Rescale the lines starting at the one containing "Task: Click the" and ending at the end of the records. Reproduce them with the requests included and with every coordinate in the answers multiplied by 1.95 and rounded to a whole number, halves rounding up. Leave out the pictures.

[Dataset excerpt]
_____
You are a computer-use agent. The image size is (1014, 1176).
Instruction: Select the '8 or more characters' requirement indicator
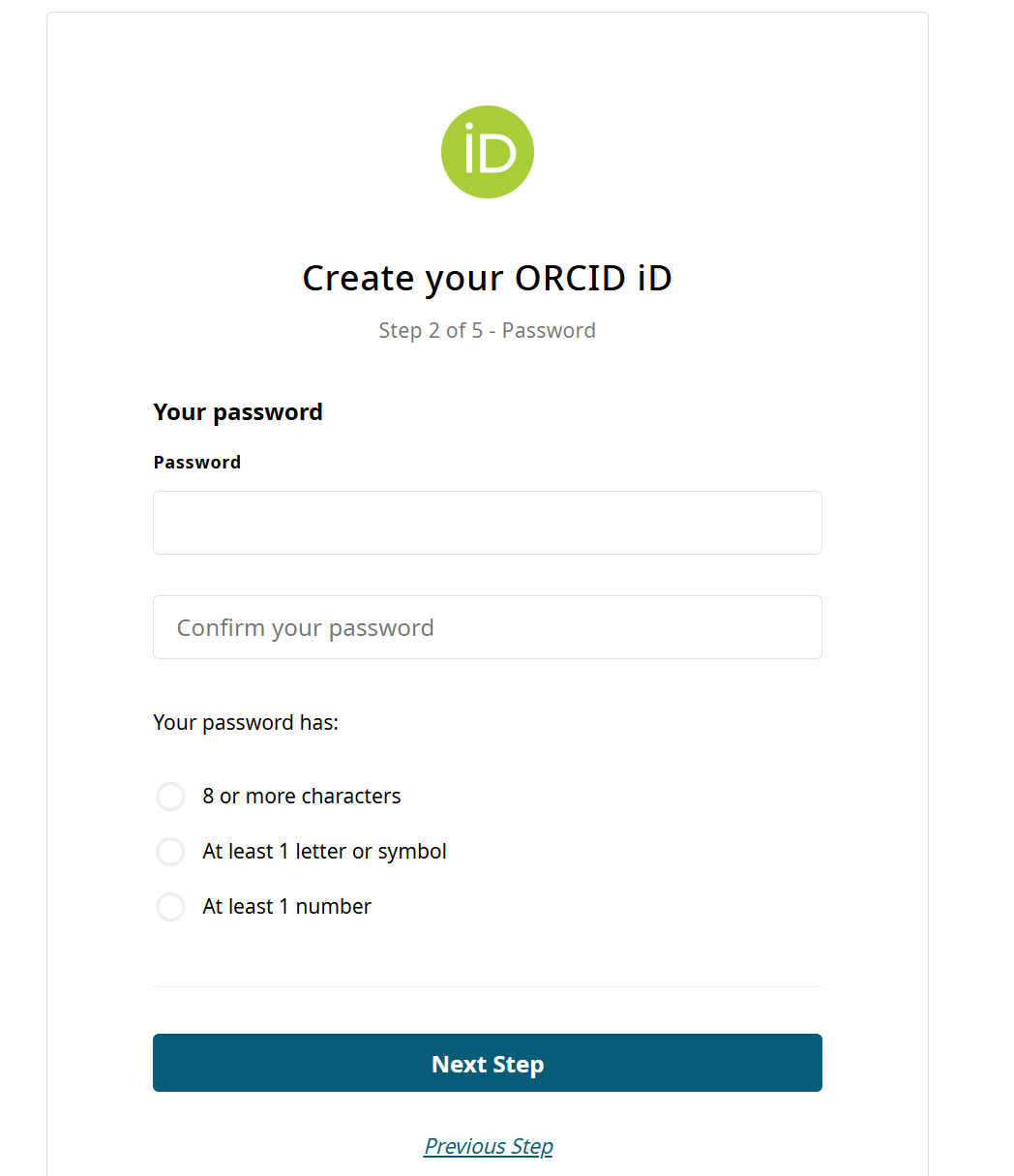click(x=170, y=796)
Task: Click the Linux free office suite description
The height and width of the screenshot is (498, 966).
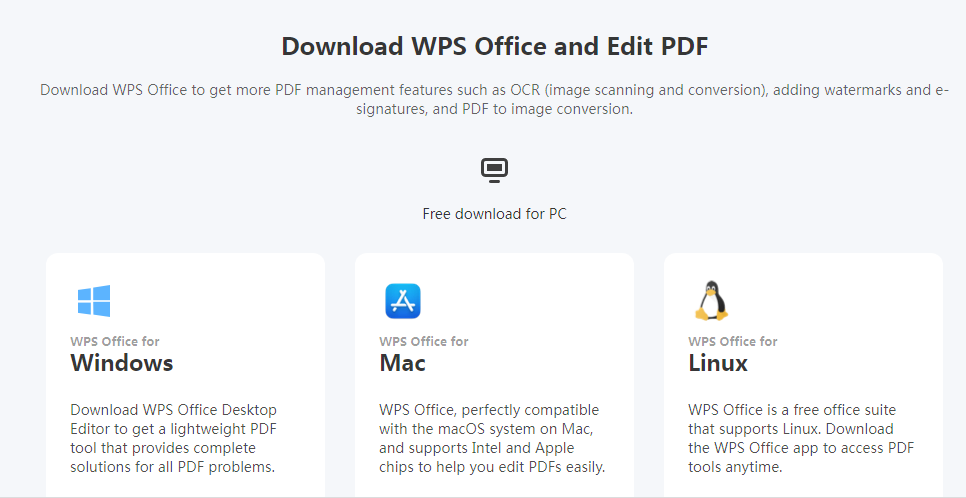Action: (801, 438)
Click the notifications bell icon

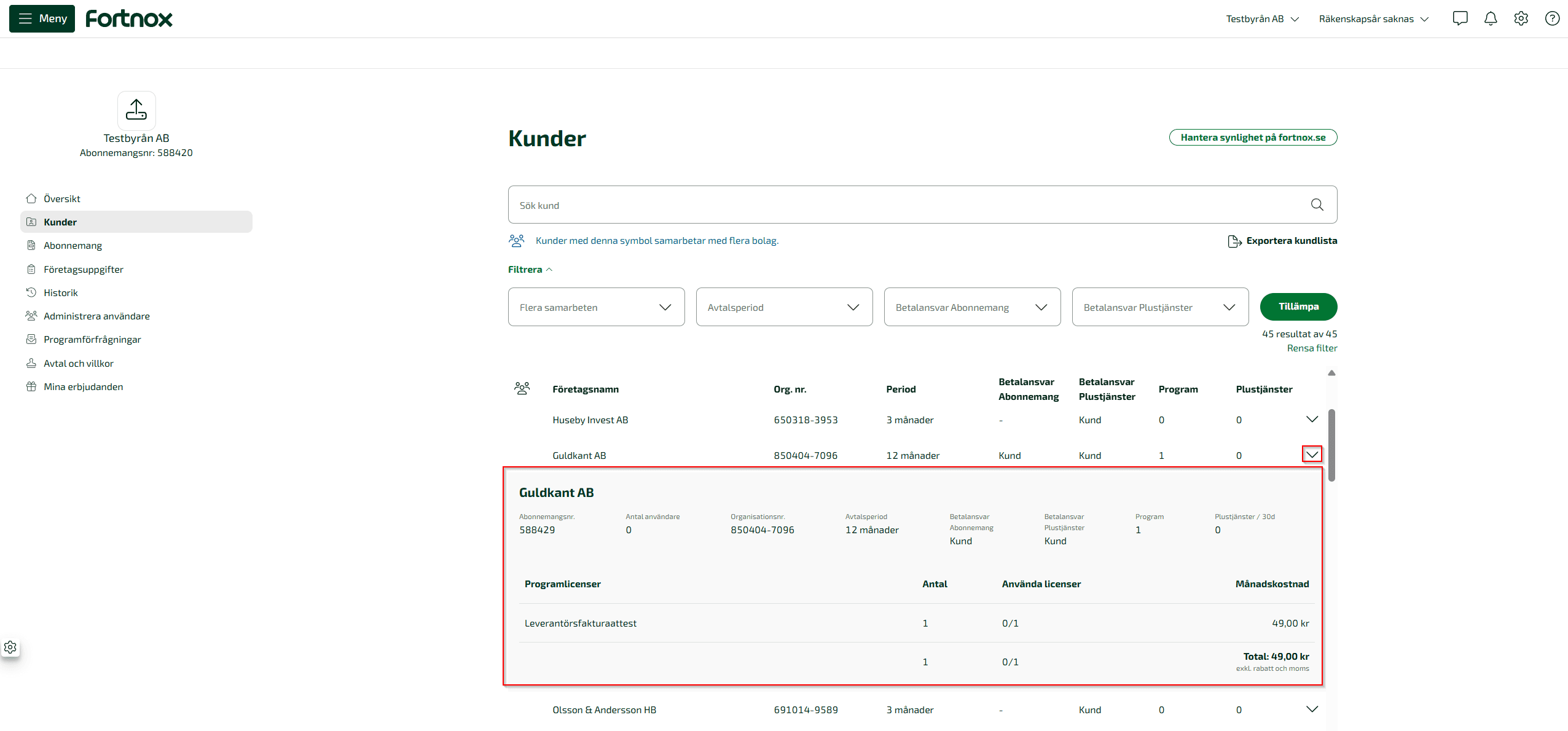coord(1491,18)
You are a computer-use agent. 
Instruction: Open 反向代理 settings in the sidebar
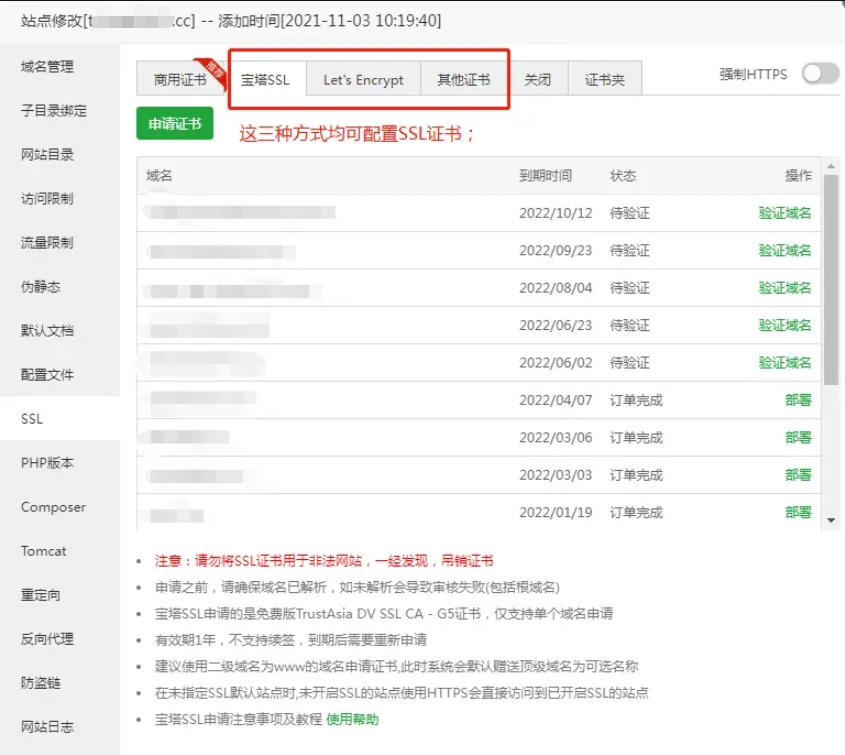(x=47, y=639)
_____
Expected answer →
Task: Click the Linux free office suite description
The height and width of the screenshot is (498, 966).
Action: (1562, 854)
Click the notifications bell icon

coord(2907,35)
You are a computer-use agent. 
Instruction: Open 反向代理 settings in the sidebar
(x=92, y=1246)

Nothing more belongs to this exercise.